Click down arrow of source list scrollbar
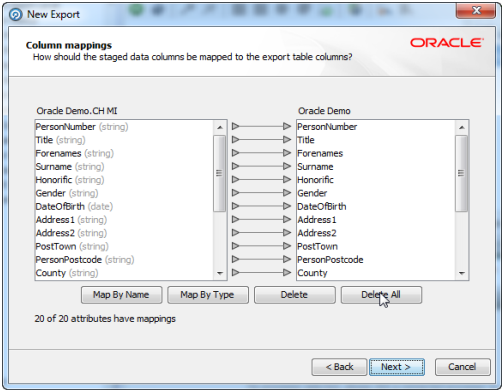The height and width of the screenshot is (392, 504). pos(219,273)
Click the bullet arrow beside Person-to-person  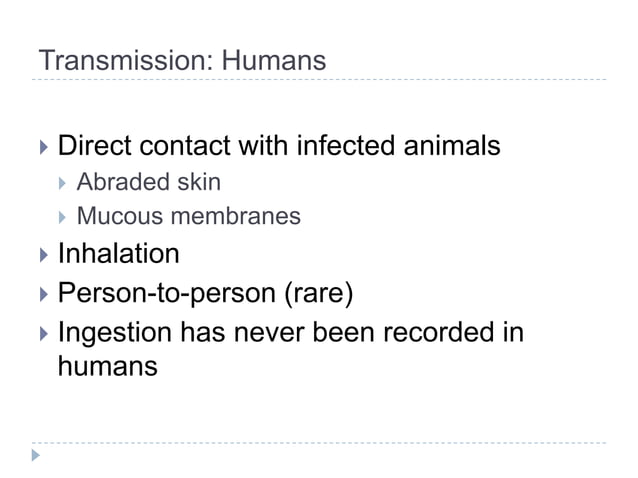(41, 295)
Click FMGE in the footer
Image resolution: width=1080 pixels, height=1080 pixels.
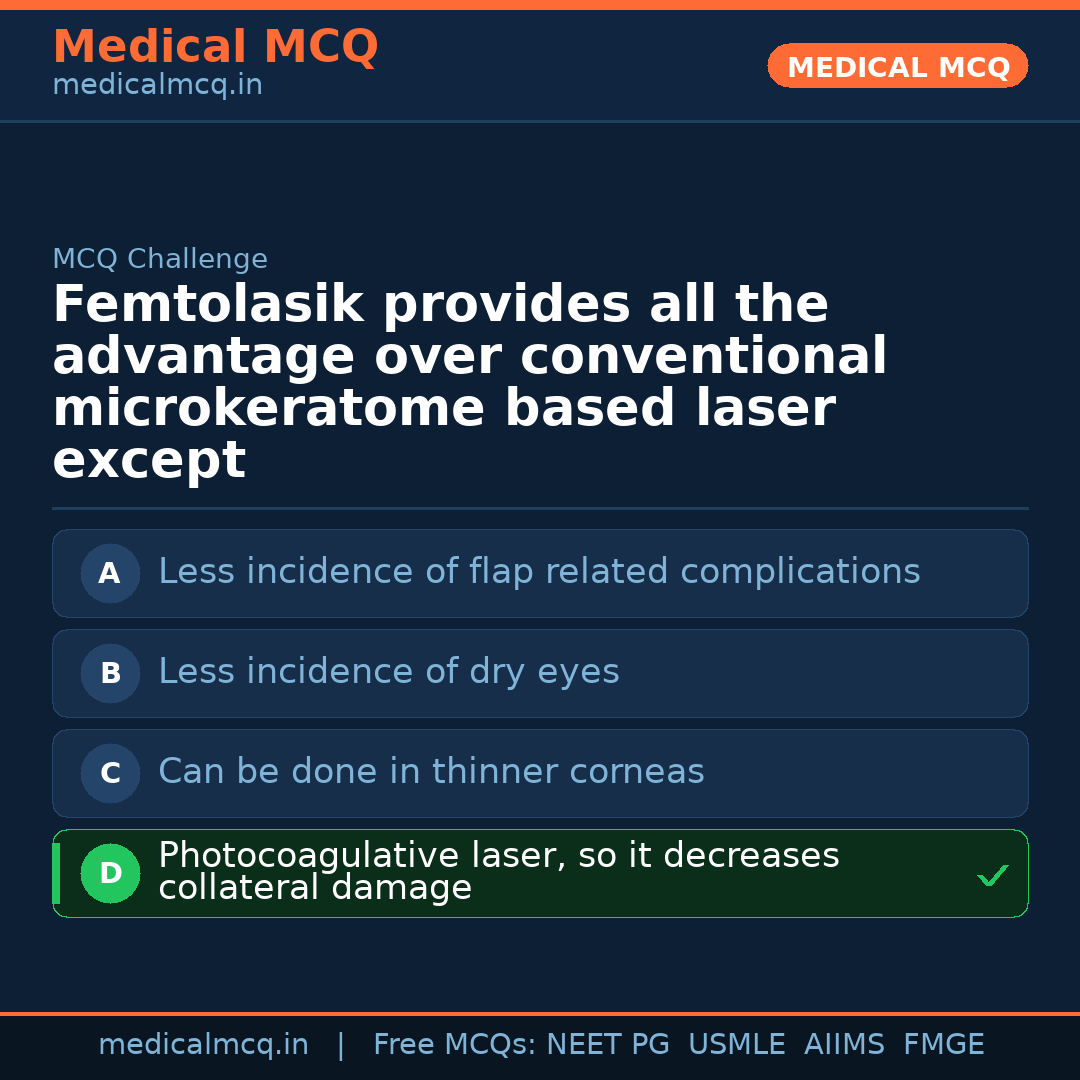coord(943,1045)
▬▬▬▬▬▬
- [THE EXERCISE]: Rewrite every line from the one containing "Click FMGE in the footer" through the final line of the entries, adding 100 to each coordinate in the answers. Leave the pictures out.

- [TASK SOLUTION]:
Click FMGE in the footer
Image resolution: width=1080 pixels, height=1080 pixels.
coord(1043,1145)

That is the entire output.